_Exercise data_:
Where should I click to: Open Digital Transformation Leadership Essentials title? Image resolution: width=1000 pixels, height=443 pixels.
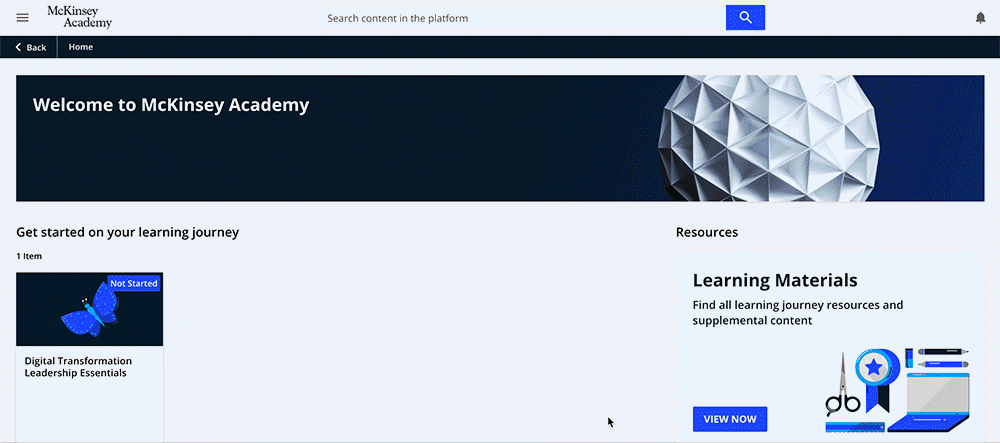(x=78, y=367)
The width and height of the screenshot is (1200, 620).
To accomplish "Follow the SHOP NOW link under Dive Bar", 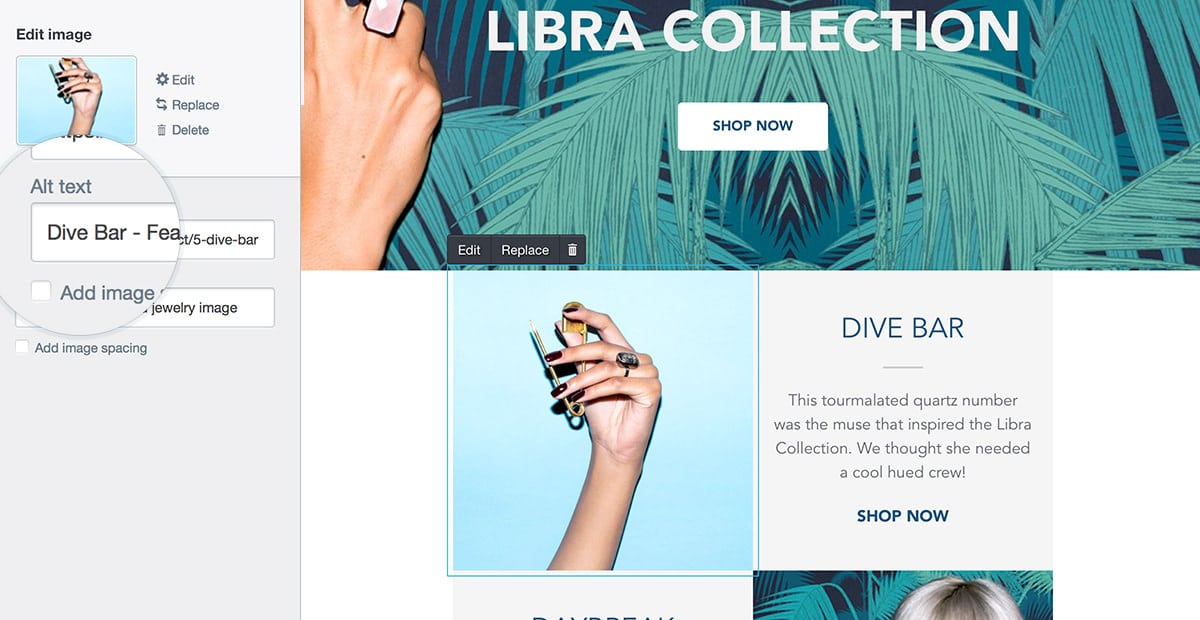I will pos(902,516).
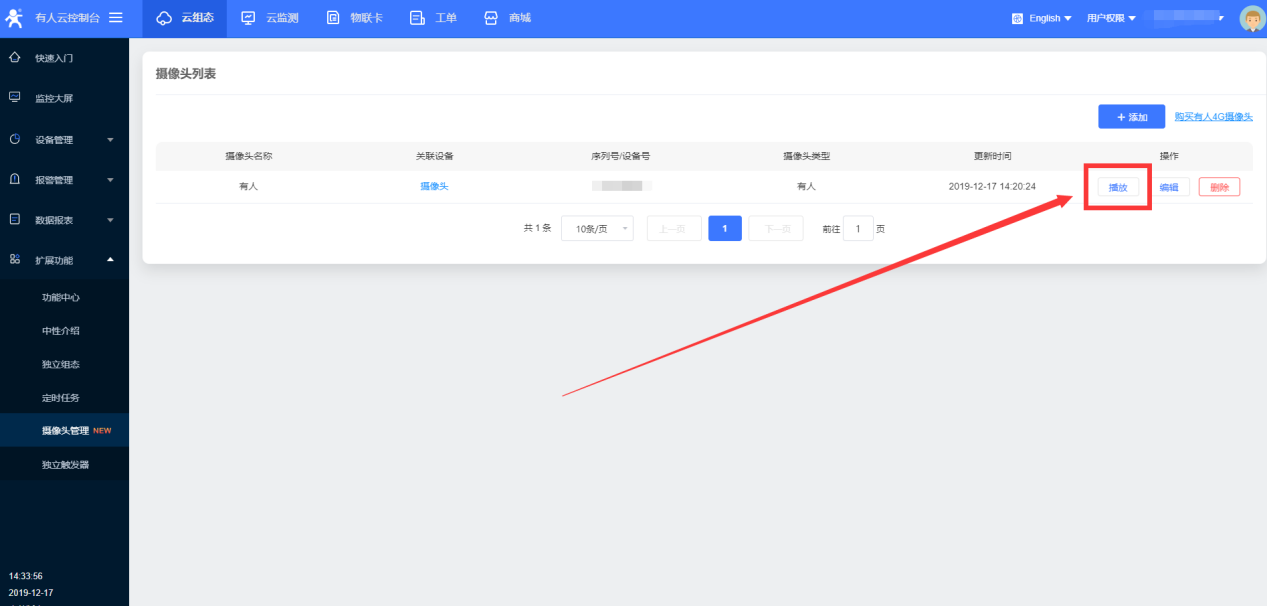Click the 有人云 logo icon
This screenshot has width=1267, height=606.
(15, 18)
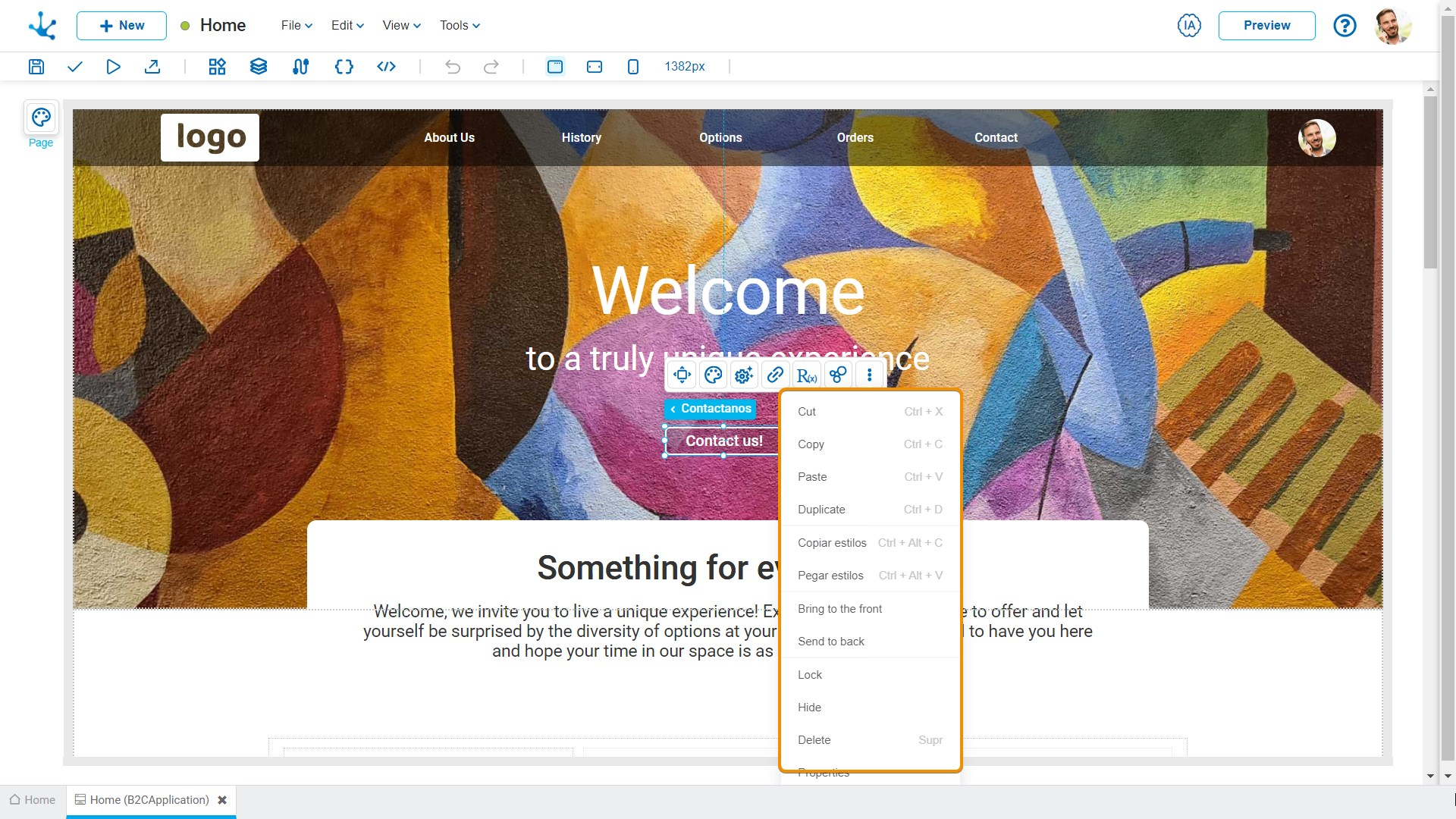Select the Rx/responsive icon in toolbar
The image size is (1456, 819).
pyautogui.click(x=807, y=375)
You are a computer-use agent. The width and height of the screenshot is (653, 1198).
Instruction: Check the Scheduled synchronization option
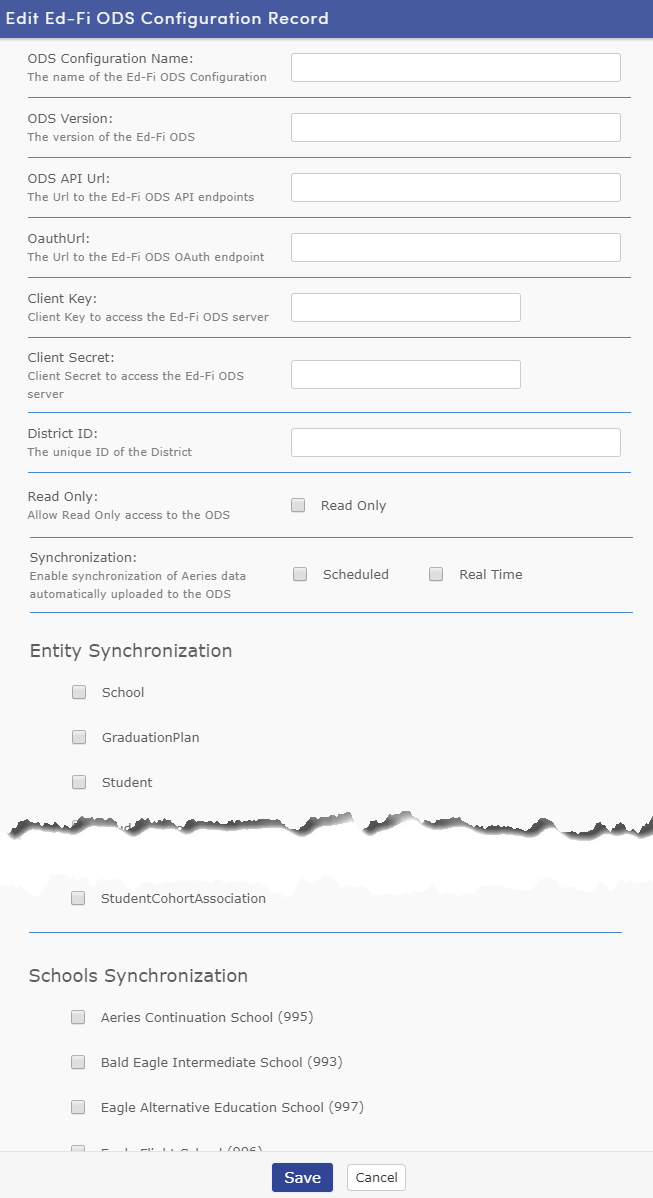[299, 574]
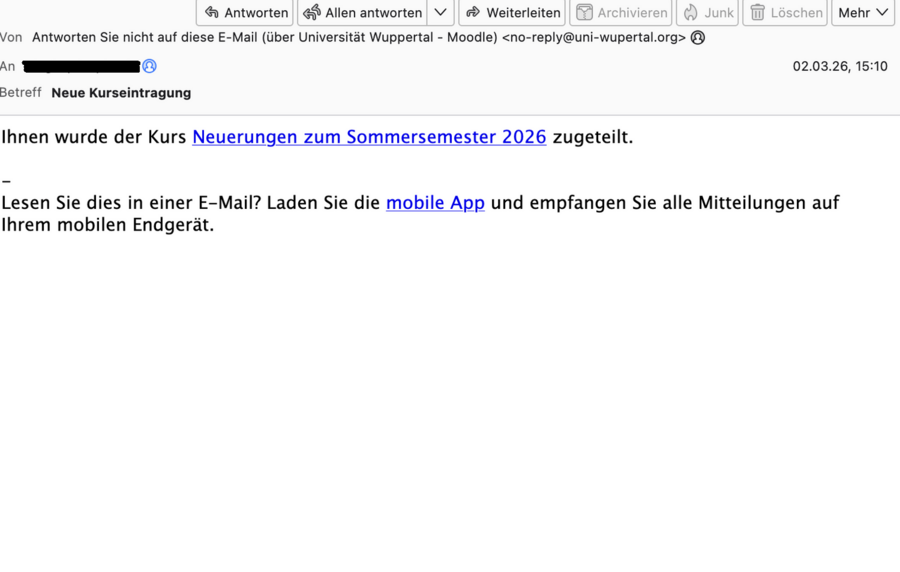Click the Von field label
Image resolution: width=900 pixels, height=572 pixels.
[x=11, y=38]
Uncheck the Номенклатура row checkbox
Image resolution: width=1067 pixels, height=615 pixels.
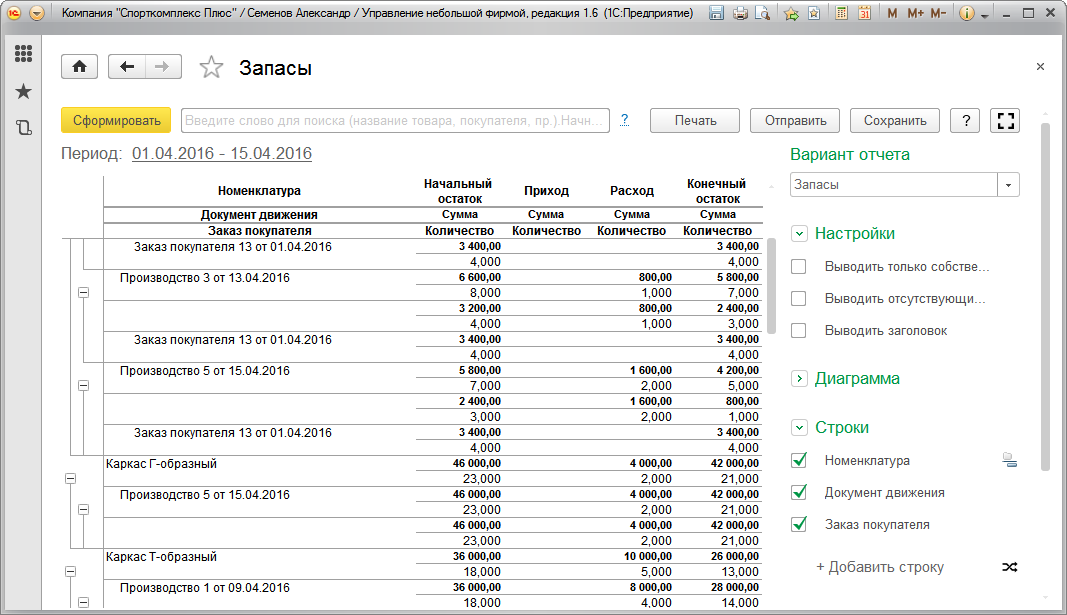tap(798, 461)
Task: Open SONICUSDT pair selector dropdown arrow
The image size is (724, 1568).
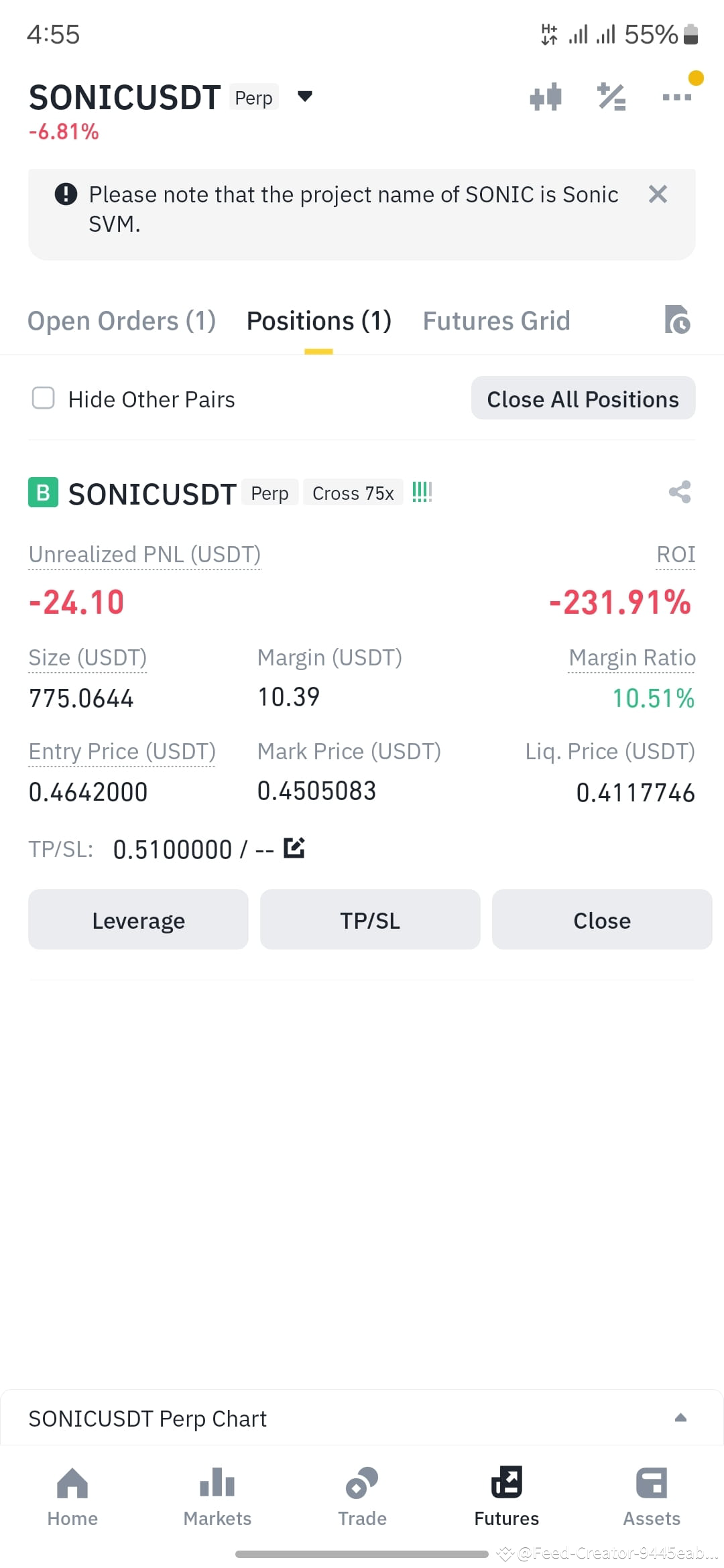Action: point(305,96)
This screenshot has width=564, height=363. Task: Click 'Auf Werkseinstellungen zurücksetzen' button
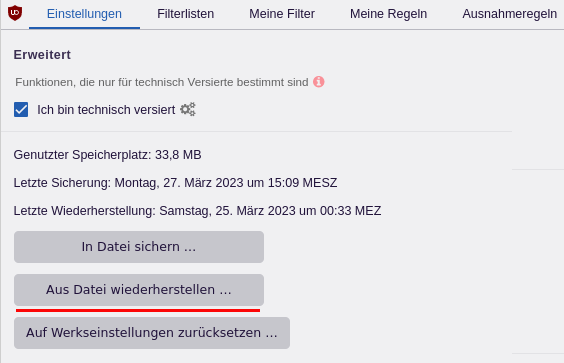click(x=152, y=333)
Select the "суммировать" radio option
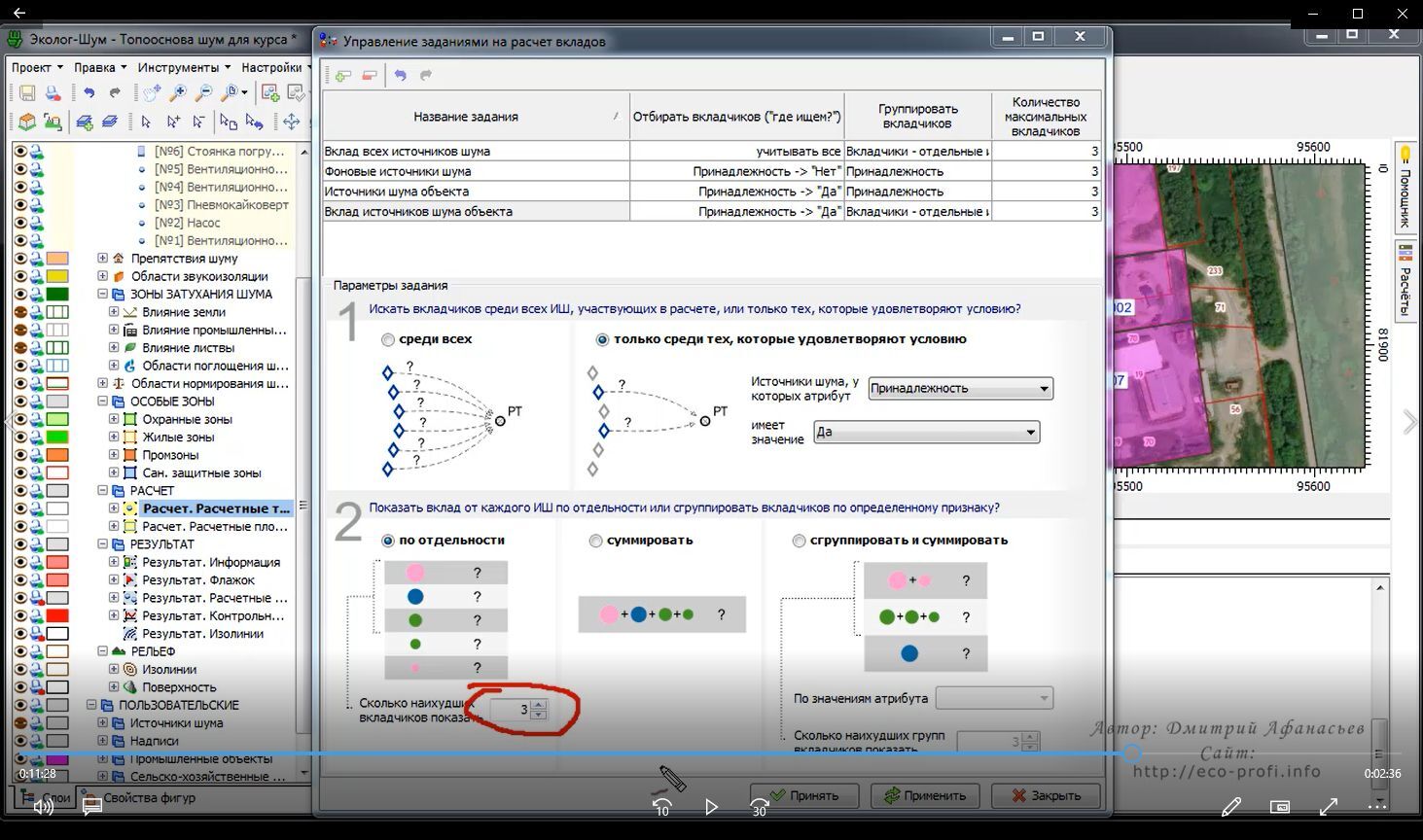 [595, 541]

_The task_: Above, find the line holding "You are a computer-use" and the line holding "Uncheck the Номенклатура row checkbox". Print exactly those two lines and every line between them, but no pictures.

_Response to the task_:
You are a computer-use agent. The width and height of the screenshot is (653, 1198).
Instruction: Check the Scheduled synchronization option
[299, 574]
Click the Von field label
Image resolution: width=900 pixels, height=572 pixels.
[x=11, y=38]
Uncheck the Номенклатура row checkbox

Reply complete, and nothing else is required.